New Year's Eve. It's a cusp: a point between two distinct spaces, a transition. Accordingly, we are saying goodbye to what is going or is already gone, and welcoming in what is arriving.
There's a lot of "new year, new you" hype going around, implying that this is the year you can will-power yourself into being a better, more deserving person. I don't buy into that (you can read more about why, and what I do instead in an old blog post here) but I do enjoy this time of year.

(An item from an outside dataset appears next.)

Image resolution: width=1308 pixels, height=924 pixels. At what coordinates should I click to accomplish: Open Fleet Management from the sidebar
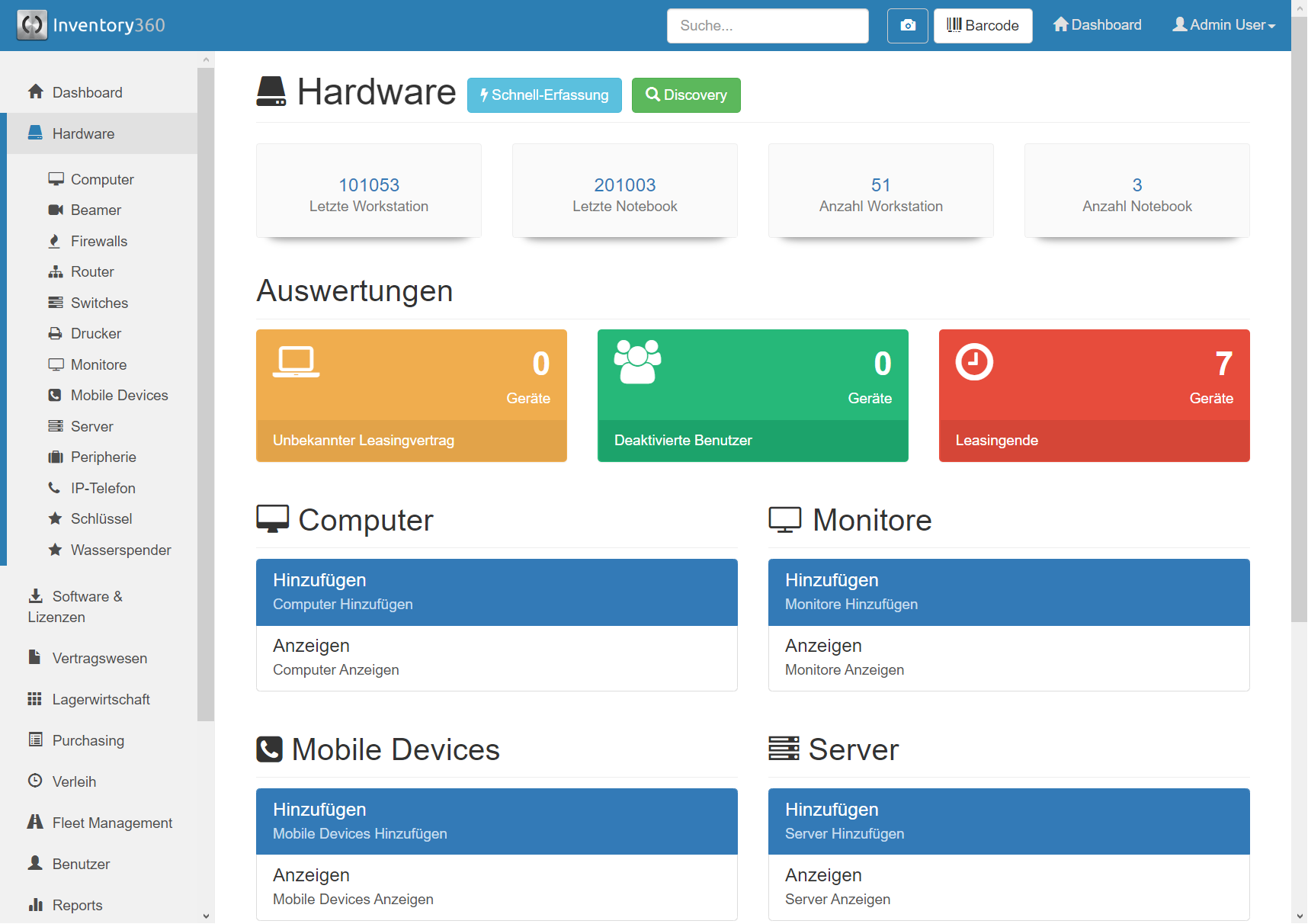(112, 823)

For me, it's a chance to step back from the day-to-day drama of my life for a moment and admire this being human thing for the miracle that it is.
It's a time to remember that simply being alive is sacred.

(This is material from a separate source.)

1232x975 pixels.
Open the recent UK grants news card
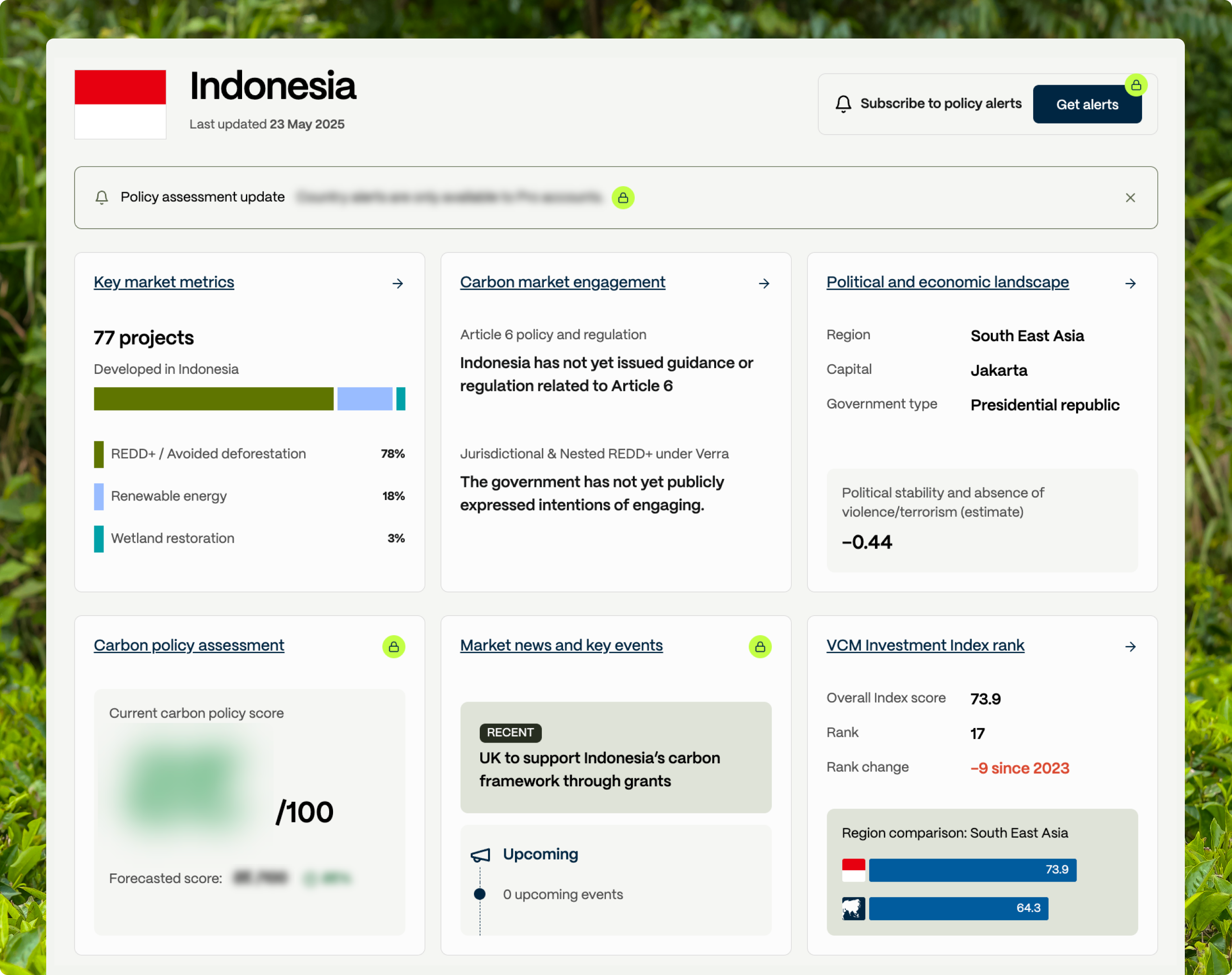point(616,757)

Sacred is my word for 2020. It encapsulates the quality that I'm calling in - it reminds me of where I want to direct my focus.
In a way, it represents carrying this New Year's energy all year long: it's about holding fast to the miraculous so that I don't get too caught up in the highs and lows, the wins and losses, my own cravings and aversions. It's like changing the lens through which I look at the world. And I know that as I change my viewpoint, what I view also changes.
When I hear the word sacred, I think of deep reverence and awe. It evokes the feeling of standing in wonder at the immensity and fragility of existence. It means not taking things for granted. It means treating what I truly value as important, instead of as an afterthought.
Like any good sankalpa, there's a part of me that balks at the idea. If it was easy, that is to say if I didn't have some internal resistance, I would already be living it.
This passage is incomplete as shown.